Regenerative Mutterliebe

Lemminkäinen unterliegt Schwan

In den Vier Legenden op. 22 von Jean Sibelius zeigte sich das Philharmonische Staatsorchester Mainz in seinem Ersten Sinfoniekonzert im Großen Haus in allerbester Form. Die auch als Lemminkäinen-Suite bezeichneten symphonischen Dichtungen spiegeln Episoden aus dem finnischen Nationalepos Kalevala, vor allem den jugendlichen Helden Lemminkäinen, einem Frauenschwarm und Haudegen, dem nur eine Mission gründlich schiefläuft: als er den Schwan töten soll, der das Totenreich Tuonela umschwimmt, harkt seine Mutter anschließend mit einem Rechen seine Leichenteile aus dem Fluss. Mit einer Zauberformel kann sie ihn jedoch wieder lebendig machen.

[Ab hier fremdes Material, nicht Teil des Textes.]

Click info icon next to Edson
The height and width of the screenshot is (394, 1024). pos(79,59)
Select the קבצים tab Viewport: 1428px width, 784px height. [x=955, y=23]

Das harkende Tasten in Fluten und Schlamm meinte man in der Musik zu hören, die keine Programmmusik sein will. Vielmehr verbindet der außermusikalische Bezug die in Töne gefasste Fantasie des Komponisten mit der angeregten Fantasie der Zuhörer zu einem freien, enorm spannenden Spiel.

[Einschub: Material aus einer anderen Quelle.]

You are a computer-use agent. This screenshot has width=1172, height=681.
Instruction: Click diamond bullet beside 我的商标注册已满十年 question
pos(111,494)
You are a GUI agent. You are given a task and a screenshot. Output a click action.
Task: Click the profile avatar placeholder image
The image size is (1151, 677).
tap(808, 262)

Die estnische Dirigentin Anu Tali leitete die Aufführung mit klaren, suggestiven, bisweilen erfrischend unorthodoxen Gesten (etwas das Krümeln zum Beschluss der dritten Legende, „Lemminkäinen in Tuonela“). So animiert fügten sich hohe Dramatik und reich schattierte Stimmungsbilder zu einem energetisch stimmigen Fluss. Das Orchester schuf Gänsehaut-und Herzklopfen-Klänge und beeindruckte in intimen kammermusikalischen Dialogen. Großartig gelungen waren die Einzelleistungen, vor allem die ausgedehnten Englischhorn-Soli. Aber auch das nahtlos von der Viola weitergeführte Cello-Solo zu Beginn der zweiten Legende, „Der Schwan von Tuonela“, ließ elektrisiert aufhorchen.

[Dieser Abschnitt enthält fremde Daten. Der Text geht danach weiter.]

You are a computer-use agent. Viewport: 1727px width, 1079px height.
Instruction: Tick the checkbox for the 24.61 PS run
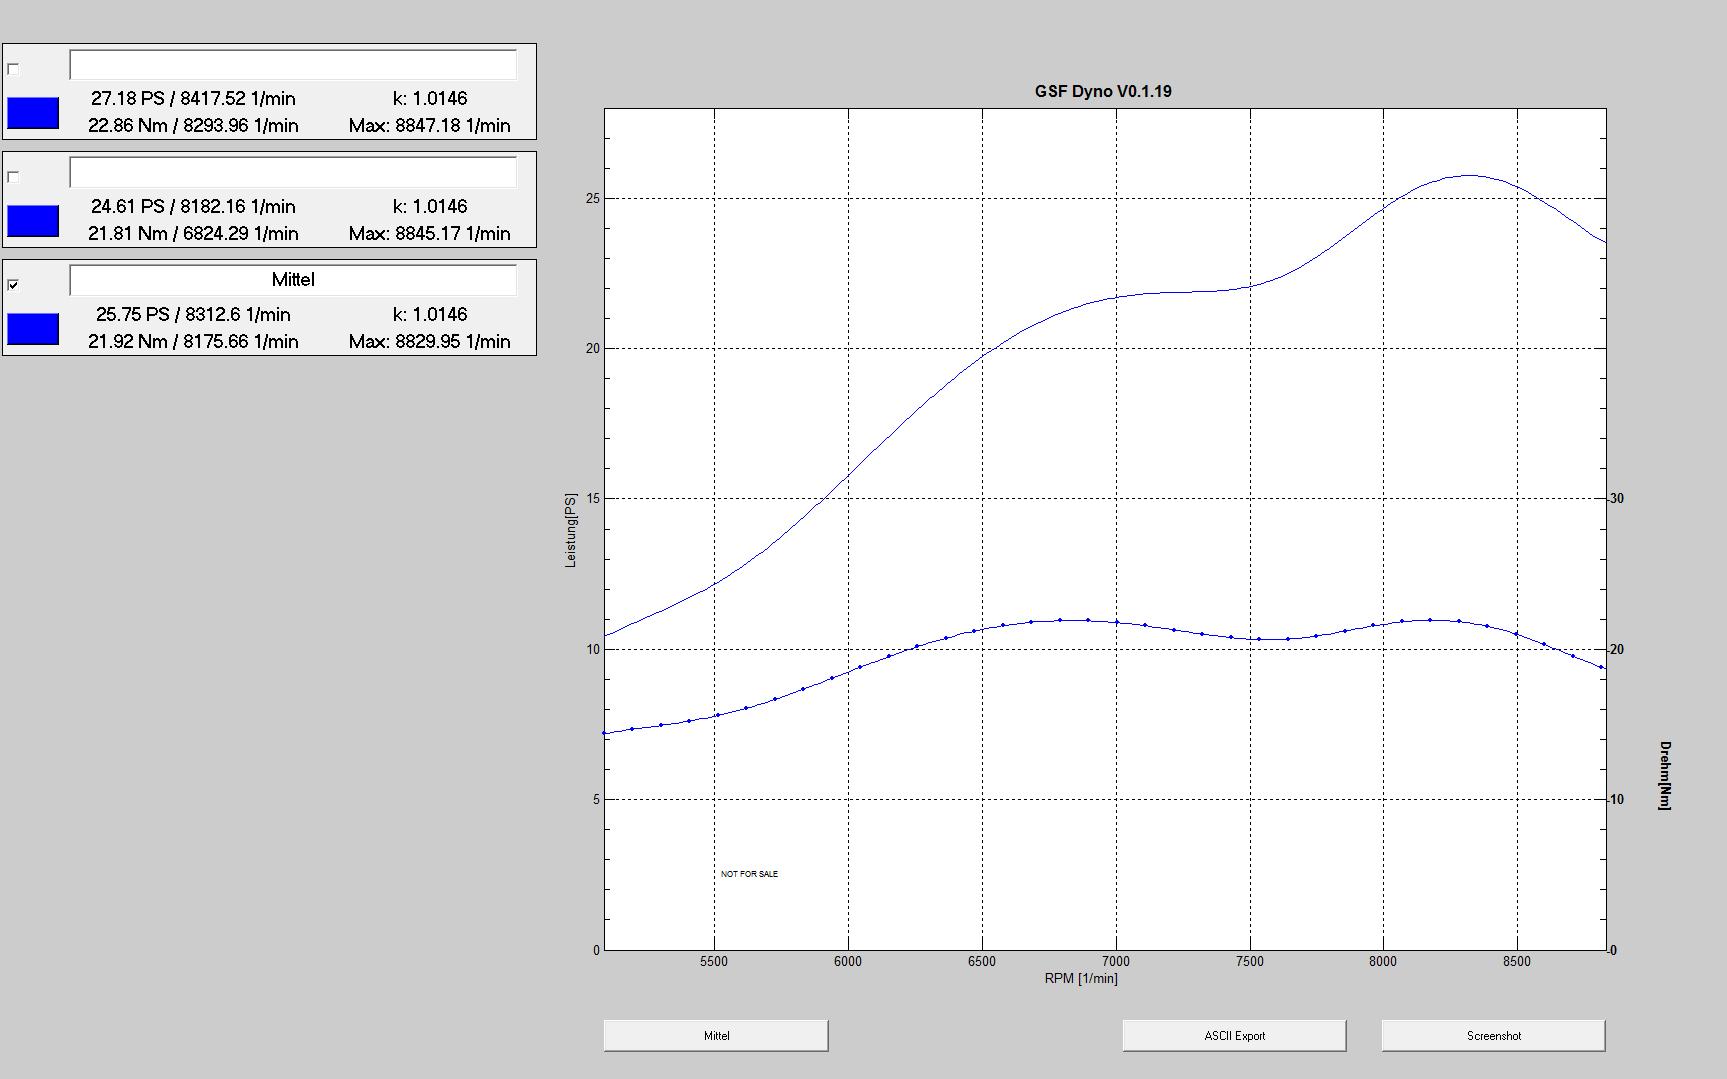13,177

Zum Einspielen hatte die sehr gefällige, von tanzfreudiger Folklore inspirierte Estnische Tanzsuite von Eduard Tubin gedient. Konzertmeister Naoya Nishimura trat als Solist in Sergej Prokofjews Erstem Violinkonzert auf, in dem ihn primär die technischen Herausforderungen zu reizen schienen, die er virtuos meisterte. Seine Zugaben stammten aus der Solo-Sonate op. 27 Nr. 4 von Eugène Ysaÿe.